PROMPT
Keep only the lines of the material below that contain the string "pyautogui".

****************

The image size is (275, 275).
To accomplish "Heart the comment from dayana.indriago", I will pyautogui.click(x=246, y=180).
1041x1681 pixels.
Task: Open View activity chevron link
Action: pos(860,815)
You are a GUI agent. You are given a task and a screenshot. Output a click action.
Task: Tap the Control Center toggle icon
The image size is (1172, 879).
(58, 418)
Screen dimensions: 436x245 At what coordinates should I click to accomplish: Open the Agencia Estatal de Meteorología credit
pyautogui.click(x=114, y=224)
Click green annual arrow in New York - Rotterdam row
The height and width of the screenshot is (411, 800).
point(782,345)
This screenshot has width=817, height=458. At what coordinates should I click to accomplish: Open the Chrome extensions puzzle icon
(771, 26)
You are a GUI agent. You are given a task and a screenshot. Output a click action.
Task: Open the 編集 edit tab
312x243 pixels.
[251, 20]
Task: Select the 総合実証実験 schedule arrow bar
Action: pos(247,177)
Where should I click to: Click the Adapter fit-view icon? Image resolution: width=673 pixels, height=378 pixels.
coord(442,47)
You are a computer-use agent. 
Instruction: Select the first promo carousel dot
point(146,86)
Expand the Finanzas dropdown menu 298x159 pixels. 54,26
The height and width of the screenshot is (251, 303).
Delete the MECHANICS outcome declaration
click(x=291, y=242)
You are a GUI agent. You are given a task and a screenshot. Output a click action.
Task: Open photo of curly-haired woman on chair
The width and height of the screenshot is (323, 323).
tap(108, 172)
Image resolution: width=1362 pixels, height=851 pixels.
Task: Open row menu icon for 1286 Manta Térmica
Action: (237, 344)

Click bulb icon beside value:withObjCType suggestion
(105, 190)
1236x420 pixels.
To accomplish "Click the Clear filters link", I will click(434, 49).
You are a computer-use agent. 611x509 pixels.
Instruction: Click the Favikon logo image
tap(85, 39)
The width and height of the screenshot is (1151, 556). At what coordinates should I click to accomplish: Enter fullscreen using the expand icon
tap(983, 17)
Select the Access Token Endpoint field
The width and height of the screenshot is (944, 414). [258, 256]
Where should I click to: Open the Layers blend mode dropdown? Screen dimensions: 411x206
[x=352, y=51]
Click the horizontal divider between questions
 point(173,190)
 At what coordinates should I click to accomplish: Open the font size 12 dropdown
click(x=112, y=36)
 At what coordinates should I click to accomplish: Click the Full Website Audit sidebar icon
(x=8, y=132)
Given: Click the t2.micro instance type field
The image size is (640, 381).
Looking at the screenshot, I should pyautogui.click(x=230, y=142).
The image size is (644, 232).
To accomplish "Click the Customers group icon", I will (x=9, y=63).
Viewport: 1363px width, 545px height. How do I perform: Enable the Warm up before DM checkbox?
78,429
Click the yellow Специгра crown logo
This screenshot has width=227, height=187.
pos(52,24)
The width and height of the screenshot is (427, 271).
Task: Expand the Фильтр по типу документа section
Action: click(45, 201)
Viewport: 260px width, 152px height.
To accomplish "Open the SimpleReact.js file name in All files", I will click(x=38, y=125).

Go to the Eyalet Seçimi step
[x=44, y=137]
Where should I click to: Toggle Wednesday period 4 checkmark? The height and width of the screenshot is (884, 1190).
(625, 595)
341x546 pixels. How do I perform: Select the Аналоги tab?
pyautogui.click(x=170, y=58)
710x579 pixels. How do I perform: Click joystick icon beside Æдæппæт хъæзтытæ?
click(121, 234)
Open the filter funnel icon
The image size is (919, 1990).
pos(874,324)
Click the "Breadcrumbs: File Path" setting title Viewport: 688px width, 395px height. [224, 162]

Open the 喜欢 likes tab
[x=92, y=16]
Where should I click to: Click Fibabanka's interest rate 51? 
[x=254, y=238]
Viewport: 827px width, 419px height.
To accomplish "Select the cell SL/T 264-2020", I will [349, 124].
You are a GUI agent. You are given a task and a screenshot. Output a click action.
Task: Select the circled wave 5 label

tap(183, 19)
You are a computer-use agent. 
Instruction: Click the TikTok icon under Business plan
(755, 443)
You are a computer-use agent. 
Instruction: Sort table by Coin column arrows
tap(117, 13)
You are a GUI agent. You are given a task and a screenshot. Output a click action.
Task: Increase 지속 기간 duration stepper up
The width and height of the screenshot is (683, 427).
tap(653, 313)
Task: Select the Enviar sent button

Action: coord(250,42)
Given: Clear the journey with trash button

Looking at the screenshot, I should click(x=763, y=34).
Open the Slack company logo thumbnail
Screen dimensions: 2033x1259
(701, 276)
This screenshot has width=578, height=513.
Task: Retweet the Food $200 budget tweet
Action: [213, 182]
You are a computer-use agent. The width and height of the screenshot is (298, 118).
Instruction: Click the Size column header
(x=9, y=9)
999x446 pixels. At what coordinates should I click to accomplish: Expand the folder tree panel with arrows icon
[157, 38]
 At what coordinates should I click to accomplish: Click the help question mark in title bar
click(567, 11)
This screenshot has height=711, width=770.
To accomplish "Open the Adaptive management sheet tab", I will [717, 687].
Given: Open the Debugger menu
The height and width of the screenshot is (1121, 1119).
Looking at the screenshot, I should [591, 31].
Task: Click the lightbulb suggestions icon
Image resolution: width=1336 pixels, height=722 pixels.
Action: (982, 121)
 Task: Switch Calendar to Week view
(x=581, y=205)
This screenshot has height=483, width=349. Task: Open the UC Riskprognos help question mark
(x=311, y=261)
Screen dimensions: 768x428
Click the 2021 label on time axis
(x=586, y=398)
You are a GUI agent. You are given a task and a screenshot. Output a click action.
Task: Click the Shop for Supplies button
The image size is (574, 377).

****************

COMPLETED EXERCISE
To accomplish "Heart the comment from dayana.indriago", I will pyautogui.click(x=246, y=180).
pyautogui.click(x=114, y=224)
Looking at the screenshot, I should pyautogui.click(x=230, y=142).
pyautogui.click(x=170, y=58)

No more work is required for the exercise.